*WHAT YOU WILL DO*
Report every line from the following entries that contains the string "last".

*DATA TO EXAMINE*
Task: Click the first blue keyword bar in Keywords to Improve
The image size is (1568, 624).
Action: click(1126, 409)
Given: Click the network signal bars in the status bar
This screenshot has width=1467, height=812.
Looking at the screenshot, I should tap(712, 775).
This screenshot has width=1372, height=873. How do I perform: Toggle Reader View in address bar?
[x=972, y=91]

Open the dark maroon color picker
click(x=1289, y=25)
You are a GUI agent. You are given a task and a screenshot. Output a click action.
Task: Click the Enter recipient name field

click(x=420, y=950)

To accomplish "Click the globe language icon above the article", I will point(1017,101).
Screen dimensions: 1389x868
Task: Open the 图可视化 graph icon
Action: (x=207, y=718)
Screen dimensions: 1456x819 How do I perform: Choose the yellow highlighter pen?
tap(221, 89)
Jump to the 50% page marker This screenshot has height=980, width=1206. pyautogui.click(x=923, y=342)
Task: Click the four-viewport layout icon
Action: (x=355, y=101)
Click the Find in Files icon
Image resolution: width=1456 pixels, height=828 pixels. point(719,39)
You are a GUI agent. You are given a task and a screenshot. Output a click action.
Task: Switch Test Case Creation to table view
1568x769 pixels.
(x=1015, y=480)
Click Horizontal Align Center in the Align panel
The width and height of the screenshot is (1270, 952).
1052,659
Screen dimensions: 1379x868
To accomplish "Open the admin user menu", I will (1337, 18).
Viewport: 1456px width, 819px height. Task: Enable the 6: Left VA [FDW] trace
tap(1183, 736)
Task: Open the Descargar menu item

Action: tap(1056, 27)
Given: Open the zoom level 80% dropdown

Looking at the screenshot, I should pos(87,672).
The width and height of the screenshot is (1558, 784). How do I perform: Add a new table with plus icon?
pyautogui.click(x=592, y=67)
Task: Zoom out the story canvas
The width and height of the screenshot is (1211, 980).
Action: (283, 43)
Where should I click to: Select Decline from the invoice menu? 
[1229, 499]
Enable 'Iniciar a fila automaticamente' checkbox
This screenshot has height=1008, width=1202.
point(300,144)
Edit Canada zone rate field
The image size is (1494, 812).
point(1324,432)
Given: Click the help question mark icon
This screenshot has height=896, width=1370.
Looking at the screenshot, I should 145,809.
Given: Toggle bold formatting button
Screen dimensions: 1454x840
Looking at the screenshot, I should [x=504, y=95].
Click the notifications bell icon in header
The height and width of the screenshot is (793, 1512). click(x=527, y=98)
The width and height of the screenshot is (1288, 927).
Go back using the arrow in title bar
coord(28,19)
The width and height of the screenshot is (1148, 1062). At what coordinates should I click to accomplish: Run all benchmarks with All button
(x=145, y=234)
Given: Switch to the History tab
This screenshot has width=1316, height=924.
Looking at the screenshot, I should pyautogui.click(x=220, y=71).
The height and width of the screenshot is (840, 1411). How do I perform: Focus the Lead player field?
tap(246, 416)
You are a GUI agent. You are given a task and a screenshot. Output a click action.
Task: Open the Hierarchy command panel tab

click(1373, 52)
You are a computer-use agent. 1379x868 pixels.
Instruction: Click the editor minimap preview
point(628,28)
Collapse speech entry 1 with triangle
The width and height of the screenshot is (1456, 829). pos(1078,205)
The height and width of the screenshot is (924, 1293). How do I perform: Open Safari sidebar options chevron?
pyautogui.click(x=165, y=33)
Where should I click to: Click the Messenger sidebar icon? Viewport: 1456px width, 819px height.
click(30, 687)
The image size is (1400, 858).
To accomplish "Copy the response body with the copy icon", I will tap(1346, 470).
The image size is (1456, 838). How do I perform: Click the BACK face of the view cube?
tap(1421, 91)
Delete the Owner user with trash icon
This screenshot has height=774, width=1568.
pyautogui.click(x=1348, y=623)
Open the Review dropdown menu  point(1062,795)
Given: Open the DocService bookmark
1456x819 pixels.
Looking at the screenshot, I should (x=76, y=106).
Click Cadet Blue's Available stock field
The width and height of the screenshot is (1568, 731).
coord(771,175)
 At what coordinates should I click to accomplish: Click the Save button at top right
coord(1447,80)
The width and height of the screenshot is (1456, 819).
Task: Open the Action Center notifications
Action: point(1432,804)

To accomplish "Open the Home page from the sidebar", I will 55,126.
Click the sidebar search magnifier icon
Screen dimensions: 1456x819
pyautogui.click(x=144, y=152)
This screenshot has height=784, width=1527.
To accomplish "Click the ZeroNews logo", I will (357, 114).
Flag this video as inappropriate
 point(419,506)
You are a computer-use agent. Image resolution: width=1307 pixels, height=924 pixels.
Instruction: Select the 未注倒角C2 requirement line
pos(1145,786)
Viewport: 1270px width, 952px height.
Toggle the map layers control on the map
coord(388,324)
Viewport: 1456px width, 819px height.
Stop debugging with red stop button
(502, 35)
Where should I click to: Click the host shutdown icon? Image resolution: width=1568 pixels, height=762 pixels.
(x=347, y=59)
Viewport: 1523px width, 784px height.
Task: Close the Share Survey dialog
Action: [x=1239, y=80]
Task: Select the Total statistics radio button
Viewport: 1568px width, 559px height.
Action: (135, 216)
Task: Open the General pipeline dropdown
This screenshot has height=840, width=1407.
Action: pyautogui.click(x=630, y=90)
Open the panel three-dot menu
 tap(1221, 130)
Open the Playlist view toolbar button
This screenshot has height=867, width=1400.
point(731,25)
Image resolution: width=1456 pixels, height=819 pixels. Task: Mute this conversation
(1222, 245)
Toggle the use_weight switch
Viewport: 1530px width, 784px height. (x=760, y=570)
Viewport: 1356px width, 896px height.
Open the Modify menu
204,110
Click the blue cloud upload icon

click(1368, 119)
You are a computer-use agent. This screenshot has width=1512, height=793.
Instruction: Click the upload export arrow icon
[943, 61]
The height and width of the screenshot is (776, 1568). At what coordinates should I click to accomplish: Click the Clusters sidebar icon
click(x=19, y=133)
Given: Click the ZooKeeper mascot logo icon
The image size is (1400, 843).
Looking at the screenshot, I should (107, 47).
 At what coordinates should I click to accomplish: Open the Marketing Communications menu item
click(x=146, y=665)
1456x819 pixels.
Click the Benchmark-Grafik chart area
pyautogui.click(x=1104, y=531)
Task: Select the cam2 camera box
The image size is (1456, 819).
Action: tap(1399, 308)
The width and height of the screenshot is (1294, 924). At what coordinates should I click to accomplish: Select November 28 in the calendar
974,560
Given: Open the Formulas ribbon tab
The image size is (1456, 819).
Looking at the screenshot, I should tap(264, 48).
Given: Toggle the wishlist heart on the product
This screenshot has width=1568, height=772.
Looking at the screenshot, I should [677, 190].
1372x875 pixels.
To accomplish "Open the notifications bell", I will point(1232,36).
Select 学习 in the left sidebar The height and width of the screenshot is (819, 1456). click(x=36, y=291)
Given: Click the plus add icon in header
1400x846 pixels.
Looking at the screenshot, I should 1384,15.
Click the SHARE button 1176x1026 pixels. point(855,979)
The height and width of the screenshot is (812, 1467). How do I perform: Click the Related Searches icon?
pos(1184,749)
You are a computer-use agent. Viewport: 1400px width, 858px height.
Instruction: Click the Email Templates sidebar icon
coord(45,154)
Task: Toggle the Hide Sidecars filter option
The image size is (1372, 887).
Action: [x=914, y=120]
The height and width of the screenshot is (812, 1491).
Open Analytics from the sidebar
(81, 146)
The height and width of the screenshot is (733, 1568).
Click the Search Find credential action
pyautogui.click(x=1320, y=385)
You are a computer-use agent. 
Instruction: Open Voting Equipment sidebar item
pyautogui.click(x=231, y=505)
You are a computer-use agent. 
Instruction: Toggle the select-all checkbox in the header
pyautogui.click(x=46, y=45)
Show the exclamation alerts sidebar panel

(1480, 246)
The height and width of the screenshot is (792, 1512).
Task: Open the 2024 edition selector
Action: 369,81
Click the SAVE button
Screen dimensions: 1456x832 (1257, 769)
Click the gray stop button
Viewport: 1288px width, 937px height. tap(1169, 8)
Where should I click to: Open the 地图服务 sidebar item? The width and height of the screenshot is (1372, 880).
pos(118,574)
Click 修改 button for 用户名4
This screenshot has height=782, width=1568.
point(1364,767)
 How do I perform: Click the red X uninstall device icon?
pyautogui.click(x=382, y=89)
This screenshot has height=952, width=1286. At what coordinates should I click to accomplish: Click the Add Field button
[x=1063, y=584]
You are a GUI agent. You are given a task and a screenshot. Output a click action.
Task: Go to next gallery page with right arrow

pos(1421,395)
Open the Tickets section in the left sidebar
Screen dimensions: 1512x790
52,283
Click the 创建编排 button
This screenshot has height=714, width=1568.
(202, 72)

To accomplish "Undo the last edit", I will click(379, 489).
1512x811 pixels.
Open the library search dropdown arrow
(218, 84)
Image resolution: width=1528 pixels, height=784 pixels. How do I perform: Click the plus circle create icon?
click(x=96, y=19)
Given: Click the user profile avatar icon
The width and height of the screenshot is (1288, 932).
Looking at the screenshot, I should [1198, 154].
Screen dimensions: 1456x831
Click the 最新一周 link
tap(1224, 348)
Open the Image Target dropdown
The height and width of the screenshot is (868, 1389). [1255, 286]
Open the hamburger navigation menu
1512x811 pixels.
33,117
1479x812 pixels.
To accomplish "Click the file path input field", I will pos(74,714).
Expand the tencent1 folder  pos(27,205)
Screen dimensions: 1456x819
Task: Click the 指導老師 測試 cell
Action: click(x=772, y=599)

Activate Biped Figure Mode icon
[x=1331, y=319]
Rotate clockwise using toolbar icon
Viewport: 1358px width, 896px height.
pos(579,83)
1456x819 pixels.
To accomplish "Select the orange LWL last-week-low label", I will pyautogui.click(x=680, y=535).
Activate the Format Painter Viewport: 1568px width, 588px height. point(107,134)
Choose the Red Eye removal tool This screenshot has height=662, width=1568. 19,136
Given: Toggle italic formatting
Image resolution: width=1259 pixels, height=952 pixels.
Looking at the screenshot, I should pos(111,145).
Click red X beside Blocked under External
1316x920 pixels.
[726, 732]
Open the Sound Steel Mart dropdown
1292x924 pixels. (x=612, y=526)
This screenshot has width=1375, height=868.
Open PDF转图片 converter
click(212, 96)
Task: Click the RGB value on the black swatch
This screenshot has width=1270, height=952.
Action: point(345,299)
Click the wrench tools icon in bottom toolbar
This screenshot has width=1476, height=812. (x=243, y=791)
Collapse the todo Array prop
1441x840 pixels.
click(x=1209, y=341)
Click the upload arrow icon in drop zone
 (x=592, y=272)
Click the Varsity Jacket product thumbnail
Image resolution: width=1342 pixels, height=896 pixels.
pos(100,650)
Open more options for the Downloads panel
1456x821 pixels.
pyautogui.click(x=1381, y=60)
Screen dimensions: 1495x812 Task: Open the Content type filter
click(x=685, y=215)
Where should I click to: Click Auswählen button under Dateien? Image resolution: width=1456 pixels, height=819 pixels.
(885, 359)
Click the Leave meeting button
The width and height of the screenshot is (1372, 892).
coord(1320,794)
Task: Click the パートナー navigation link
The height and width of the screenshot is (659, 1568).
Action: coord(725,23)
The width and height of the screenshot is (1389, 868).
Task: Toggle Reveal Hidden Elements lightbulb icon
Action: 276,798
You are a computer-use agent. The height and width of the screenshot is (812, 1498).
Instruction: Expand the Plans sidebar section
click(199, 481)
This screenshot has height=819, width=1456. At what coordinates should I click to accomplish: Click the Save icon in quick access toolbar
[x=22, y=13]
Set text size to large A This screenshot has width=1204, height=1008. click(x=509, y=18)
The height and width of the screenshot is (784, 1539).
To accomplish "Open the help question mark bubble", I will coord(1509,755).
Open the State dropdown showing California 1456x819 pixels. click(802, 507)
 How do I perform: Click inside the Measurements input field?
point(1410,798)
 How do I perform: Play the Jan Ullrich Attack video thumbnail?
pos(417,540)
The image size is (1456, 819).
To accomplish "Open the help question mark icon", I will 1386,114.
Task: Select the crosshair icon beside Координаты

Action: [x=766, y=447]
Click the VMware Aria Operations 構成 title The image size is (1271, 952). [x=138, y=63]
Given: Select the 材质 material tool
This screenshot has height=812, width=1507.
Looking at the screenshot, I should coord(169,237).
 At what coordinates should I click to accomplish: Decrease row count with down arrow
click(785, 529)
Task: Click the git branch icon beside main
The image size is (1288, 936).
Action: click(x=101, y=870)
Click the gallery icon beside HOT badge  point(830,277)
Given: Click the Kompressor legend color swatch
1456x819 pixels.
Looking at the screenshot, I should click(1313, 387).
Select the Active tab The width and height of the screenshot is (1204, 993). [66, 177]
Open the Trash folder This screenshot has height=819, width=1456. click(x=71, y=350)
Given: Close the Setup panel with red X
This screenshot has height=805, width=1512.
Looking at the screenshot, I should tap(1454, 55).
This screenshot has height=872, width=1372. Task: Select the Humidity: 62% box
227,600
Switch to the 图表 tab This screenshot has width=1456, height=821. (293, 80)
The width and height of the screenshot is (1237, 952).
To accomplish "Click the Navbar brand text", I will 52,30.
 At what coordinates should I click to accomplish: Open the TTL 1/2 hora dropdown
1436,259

*ANSWER*
To accomplish "Undo the last edit", I will click(379, 489).
To accomplish "Select the orange LWL last-week-low label", I will pyautogui.click(x=680, y=535).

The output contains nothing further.